Beatriz Viana já estava prestes a explodir, e agora, confrontando Larissa Diniz, não teve a menor paciência.
Como esperado, fez-se silêncio lá fora.
Claramente, aquelas palavras tocaram na ferida de Larissa Diniz.
Catarina Silveira olhou para a mãe, e Larissa Diniz, furiosa, puxou o cobertor para se cobrir.
Era óbvio que ela também ficara irritada com as palavras de Beatriz Viana.
Na verdade, Beatriz Viana não estava errada. Agora, tanto Beatriz Viana quanto elas estavam sendo esmagadas sob os pés de Estrela Loureiro.
Ninguém conseguia resistir!
— Mãe... — Chamou Catarina Silveira, preocupada.
Larissa Diniz suspirou levemente:
— Vamos dormir. Amanhã provavelmente teremos mais trabalho.
Agora Larissa Diniz sabia que precisava descansar bem para aguentar o dia de trabalho.
Só agora percebia o quanto fora cruel com os empregados no passado.
Às vezes, quando a família Silveira dava um banquete à noite, ela exigia que acordassem às cinco e meia da manhã no dia seguinte.
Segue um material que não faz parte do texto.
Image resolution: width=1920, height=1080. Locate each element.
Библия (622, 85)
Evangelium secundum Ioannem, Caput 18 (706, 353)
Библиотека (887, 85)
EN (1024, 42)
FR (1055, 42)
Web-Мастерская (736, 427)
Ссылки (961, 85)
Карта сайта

E quando ela acordava, exigia que os criados já estivessem de pé para preparar seu café da manhã.
Ultimamente, torturada por Estrela Loureiro, ela passava o dia exausta. Se não descansasse bem à noite, realmente não teria forças no dia seguinte.
— Agora Beatriz Viana age como uma cadela louca! — Comentou Catarina Silveira.
— Nós não temos forças nem para agir como cadelas loucas.
Catarina Silveira silenciou.
Ao ouvir aquilo de Larissa Diniz, ficou subitamente sem resposta.
Sim, elas não tinham mais forças nem para latir.